Павел еле сдерживался, чтобы не расхохотаться. Более всего его забавляли серьезные выражения лиц одесситов, когда они несли заведомую чушь. Он тут же вспомнил забавный фантастический рассказ «Цыгана» в последнюю его ночь о том, как любвеобильному одесситу в Москве пришили отсеченный половой орган и тот его показывал за деньги. Тогда всё тоже выглядело очень серьезно и важно. Потом все стало еще серьезнее и «Цыгана» не стало, как и всех, кто весело слушал его фантазии. Остался только Павел…

– Ты мне, Коля, как раз напомнил одно важное дело, когда про конягу того Гриши Порубного брехал. Очень уж ты со знанием дела! Большой же у тебя жизненный опыт, браток! Но про коней ты, я чую, только по Гришиной яркой судьбе знаешь.

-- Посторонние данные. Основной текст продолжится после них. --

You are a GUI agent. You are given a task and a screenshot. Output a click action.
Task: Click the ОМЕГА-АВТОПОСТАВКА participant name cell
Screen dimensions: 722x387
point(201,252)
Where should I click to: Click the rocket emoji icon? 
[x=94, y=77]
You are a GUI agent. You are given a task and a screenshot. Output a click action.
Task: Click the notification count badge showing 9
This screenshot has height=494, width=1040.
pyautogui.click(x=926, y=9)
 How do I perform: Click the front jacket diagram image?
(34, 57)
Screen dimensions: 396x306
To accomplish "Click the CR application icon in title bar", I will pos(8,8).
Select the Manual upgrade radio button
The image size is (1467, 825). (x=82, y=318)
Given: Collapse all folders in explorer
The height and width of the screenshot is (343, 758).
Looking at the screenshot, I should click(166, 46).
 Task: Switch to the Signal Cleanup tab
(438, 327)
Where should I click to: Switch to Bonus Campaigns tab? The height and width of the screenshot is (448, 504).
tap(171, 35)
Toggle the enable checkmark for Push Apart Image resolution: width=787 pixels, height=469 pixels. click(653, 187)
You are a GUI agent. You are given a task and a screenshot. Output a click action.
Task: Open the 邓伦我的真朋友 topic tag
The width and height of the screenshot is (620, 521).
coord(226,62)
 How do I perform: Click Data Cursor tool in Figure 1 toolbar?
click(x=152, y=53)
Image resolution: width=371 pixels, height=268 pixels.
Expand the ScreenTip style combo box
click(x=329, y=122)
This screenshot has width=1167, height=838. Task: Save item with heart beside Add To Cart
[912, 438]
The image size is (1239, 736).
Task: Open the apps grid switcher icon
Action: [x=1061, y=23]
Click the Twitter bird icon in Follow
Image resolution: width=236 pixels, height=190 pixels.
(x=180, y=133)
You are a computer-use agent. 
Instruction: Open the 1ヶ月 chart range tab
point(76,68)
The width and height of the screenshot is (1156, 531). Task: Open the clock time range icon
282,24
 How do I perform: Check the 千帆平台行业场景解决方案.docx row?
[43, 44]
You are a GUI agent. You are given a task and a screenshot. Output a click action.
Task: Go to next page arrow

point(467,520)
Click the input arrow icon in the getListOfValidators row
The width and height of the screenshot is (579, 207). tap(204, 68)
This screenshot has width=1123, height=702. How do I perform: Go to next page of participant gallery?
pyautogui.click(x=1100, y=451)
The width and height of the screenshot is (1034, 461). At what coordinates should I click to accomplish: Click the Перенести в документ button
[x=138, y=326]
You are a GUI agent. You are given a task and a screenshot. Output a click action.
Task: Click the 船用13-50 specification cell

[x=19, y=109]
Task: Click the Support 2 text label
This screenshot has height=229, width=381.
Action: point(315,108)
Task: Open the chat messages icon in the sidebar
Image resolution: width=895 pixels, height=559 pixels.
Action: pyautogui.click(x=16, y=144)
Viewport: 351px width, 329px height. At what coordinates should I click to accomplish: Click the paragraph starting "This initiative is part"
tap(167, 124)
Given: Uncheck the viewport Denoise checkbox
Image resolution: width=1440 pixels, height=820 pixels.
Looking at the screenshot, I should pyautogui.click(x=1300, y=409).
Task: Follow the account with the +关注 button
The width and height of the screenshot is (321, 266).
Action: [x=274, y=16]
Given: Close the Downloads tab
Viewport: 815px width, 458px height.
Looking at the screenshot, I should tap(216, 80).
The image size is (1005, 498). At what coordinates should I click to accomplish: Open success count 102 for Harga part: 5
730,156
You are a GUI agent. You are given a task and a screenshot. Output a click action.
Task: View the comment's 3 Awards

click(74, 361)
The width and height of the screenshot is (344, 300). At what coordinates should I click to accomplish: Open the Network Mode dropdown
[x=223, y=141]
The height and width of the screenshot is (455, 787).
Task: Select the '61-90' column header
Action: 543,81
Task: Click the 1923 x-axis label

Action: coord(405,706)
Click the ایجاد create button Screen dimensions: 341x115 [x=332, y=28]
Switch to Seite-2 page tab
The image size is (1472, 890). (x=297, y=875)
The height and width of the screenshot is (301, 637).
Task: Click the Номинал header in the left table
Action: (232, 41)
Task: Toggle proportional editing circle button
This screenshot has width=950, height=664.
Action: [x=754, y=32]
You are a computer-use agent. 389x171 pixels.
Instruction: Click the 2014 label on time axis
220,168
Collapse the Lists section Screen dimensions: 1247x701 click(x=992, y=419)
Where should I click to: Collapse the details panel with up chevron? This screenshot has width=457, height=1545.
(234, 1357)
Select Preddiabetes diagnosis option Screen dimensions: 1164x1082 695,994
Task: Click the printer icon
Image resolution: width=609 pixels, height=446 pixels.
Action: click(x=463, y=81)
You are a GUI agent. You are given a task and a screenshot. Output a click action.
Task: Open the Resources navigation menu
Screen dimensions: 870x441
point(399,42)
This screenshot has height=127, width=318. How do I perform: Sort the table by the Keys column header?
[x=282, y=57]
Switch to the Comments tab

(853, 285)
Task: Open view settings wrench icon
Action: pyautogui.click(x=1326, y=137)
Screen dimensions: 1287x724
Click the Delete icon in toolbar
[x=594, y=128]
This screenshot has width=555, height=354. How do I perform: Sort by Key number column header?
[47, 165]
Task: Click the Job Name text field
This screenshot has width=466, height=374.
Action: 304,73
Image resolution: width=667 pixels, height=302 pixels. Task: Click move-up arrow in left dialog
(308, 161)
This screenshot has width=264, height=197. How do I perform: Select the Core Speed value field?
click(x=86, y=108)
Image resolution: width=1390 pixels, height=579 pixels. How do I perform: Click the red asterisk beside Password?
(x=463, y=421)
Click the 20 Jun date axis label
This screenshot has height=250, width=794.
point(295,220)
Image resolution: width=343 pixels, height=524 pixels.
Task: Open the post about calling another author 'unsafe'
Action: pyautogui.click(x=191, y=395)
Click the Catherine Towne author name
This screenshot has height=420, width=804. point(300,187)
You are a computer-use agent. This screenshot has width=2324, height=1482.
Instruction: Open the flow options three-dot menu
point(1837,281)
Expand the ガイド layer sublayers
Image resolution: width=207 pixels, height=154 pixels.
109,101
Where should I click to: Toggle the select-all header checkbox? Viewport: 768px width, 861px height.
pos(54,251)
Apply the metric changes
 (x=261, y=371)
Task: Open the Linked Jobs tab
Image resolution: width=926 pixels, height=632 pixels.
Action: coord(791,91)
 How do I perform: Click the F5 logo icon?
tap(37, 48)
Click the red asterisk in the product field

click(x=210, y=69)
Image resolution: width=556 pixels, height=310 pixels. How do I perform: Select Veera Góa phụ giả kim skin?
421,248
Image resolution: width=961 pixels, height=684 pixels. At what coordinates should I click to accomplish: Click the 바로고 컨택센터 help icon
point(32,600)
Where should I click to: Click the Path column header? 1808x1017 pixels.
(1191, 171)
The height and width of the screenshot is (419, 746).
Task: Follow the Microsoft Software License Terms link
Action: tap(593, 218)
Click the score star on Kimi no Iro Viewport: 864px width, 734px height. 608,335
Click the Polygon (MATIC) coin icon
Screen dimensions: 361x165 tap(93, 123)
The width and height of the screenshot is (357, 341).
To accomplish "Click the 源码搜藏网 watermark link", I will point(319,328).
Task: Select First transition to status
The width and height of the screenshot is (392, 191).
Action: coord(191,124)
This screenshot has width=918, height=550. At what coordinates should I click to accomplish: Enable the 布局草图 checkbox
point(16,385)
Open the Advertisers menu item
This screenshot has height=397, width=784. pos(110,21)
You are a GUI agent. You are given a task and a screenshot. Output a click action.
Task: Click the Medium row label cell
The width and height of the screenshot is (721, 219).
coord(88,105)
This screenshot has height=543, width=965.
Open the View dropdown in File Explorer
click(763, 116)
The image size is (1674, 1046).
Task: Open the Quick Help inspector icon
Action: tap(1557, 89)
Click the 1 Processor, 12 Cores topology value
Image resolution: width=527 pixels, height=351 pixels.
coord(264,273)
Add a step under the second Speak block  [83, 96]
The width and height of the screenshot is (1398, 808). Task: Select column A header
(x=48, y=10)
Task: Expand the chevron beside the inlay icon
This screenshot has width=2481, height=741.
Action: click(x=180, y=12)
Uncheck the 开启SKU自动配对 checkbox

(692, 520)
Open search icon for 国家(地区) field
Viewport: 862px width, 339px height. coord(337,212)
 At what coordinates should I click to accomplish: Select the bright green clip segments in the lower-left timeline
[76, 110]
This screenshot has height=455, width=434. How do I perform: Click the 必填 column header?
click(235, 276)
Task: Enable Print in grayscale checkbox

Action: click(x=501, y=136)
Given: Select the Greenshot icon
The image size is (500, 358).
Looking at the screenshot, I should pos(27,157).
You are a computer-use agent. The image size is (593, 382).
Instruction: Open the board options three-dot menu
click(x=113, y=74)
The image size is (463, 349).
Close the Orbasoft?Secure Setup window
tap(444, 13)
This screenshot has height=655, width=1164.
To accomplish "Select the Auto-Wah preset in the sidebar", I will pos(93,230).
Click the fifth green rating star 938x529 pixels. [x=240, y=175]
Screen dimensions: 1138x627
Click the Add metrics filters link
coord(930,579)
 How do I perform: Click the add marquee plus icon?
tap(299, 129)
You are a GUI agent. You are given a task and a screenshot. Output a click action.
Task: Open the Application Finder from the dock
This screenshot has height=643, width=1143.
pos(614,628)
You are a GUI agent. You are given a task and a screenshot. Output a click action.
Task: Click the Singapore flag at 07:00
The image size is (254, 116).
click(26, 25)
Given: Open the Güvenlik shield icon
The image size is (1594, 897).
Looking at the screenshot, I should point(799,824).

– Это верно, командир, – Николай с грустью покачал головой, – Я все больше с безмозглыми людишками братался. За то и терпел от законной власти. А до благородных коней и ихних кобыл я так и не дошел умом. Сам знаешь, насчет кобыл…я вообще-то…тоже…могу. Вот была у нас в порту одна замечательная девица… Ее папаша был, не поверишь…

– Насчет замечательных девиц и их папашах чуть только потом, Коля. После окончательной победы над поганым врагом, который топчет нашу великую Родину кованым фашистским сапогом и не дает, гад, даже помечтать о прекрасном поле и их чудных родителях. Извини, не могу позволить себе слышать такое волнительное и чистое во всех своих отношениях явление, особенно, когда рядом один только грубый мужской пол наподобие тебя или вот этого нашего товарища героического старшего сержанта Тарасова. А за коней я вам сам скажу.

Он вдруг изменился в лице, стал действительно серьезен. Вербицкий потер переносицу и залпом прикончил вторую долю спирта, даже не крякнув.

– Ты, Павел, я слышал краем уха, у самого Буденного в стременных служил?

– В стременных не служил, а часовым был, – спокойно, также серьезно ответил Павел.

– А ты не обижайся…за стременных. Это я к тому, что из нас ты один верхом умеешь. Верно?

– Бывало…, – Павел чуть покраснел, вспомнив скорые уроки верховой езды, которые давал ему когда-то Турчинин.

– Ну, так вот. Собирайся, Тарасов, в кавдивизию к генерал-майору Чепуркину. Ты …и еще возьмешь из наших пятерых самых лихих наездников…, Солопов тебе их сам, персонально, покажет. У нас всякий народец имеется. Не только одни босяки с Молдаванки.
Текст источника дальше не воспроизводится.